I blinked at her. In that moment I was sucked back to Mom and me standing in the kitchen and the expression on her face when I showed her the photo. I couldn’t think about it without seeing it through her eyes, without seeing Greg.

“Let me guess.” Jolene rolled onto her stomach and hung her upper body over the edge to search under the bed, her impossibly long hair pooling on my floor. “She thinks I’m way too pretty for you. Don’t feel bad,” she added. “When you grow into your ears, you are going to be intolerably cute.” That was when she looked up and saw my flushed face that had nothing to do with her teasing and everything to do with the thing about Greg. “Oh, wow, are you sensitive.” She twisted and sat up to face me, pushing her hair out of her eyes. “I was messing with you. And even if I wasn’t, that would put you at tolerably cute now. Tolerably cute is still cute, Adam. Plus, I like your ears. They’re the first part of you to light up like Rudolph when you get embarrassed.”

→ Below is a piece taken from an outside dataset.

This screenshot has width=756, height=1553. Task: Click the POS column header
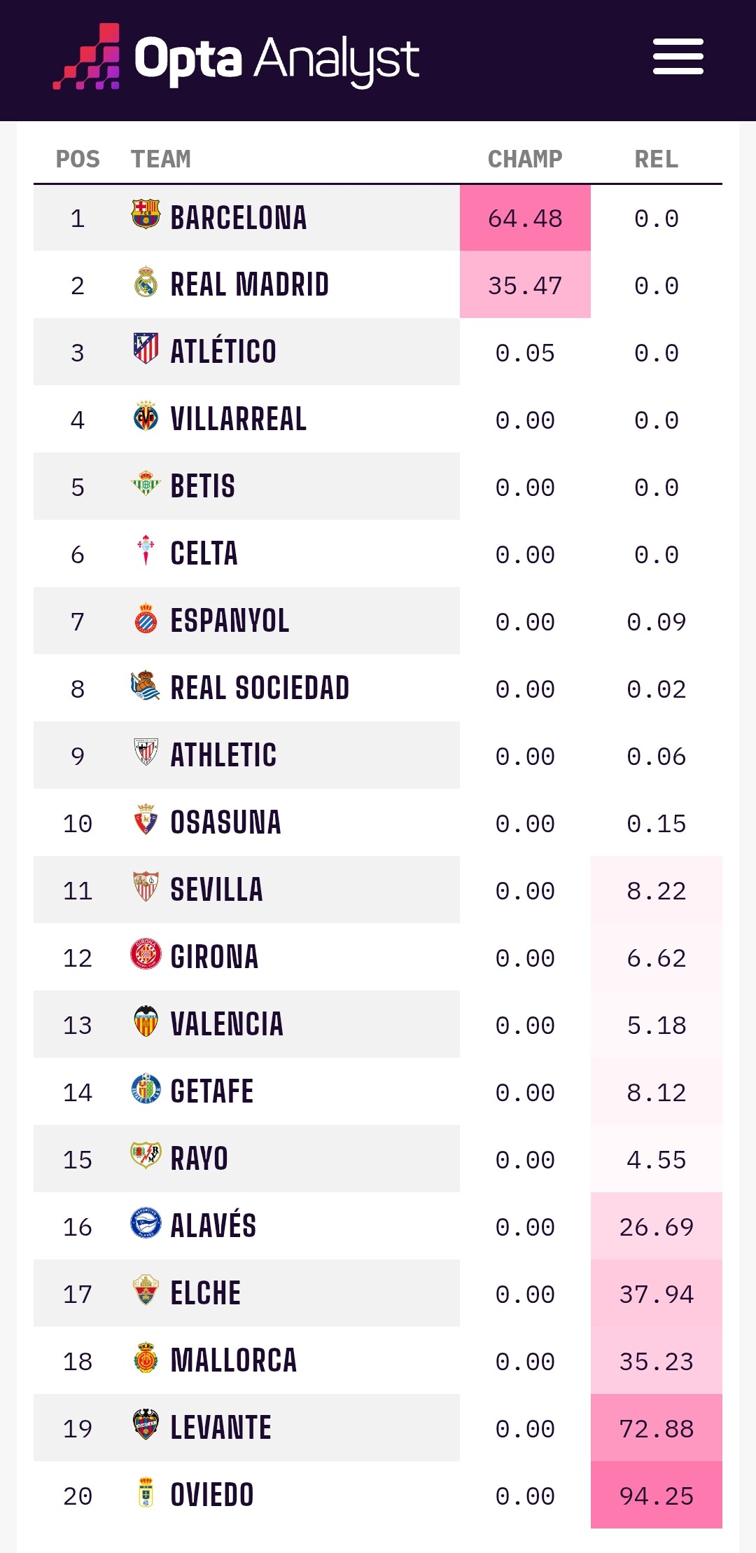(78, 159)
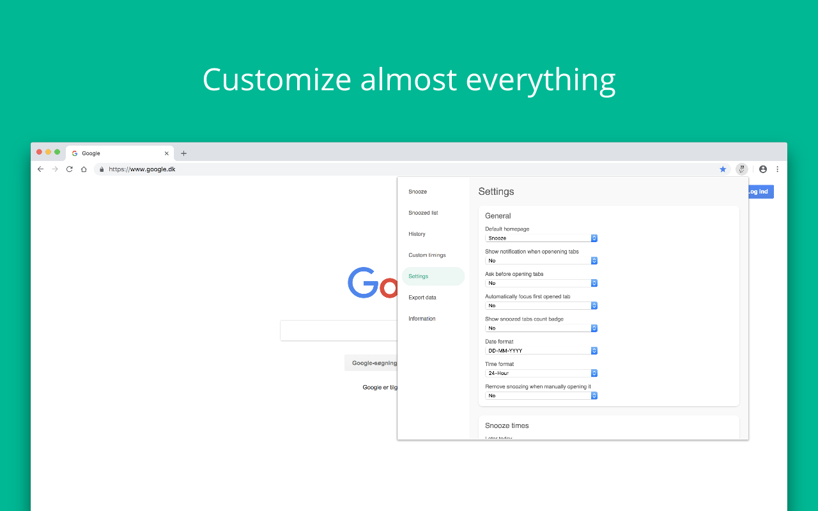Open the tab snooze extension icon
The height and width of the screenshot is (511, 818).
[741, 169]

As if on command, I felt blood rush to my ears.

“Honestly, it’s more than tolerably cute, but you probably already know that. Hey, is that why you blush so much? Can you control it like a flirting superpower?”

She’d been talking so much that she’d completely pulled me back from the brink without even knowing I’d been there or why. The sadness that lingered in the recesses of my mind when I thought of Greg receded further as Jolene’s gap-toothed grin filled my vision and kicked up my own lips. And she thought I had superpowers.

“Come on, what did your mom think of the picture?”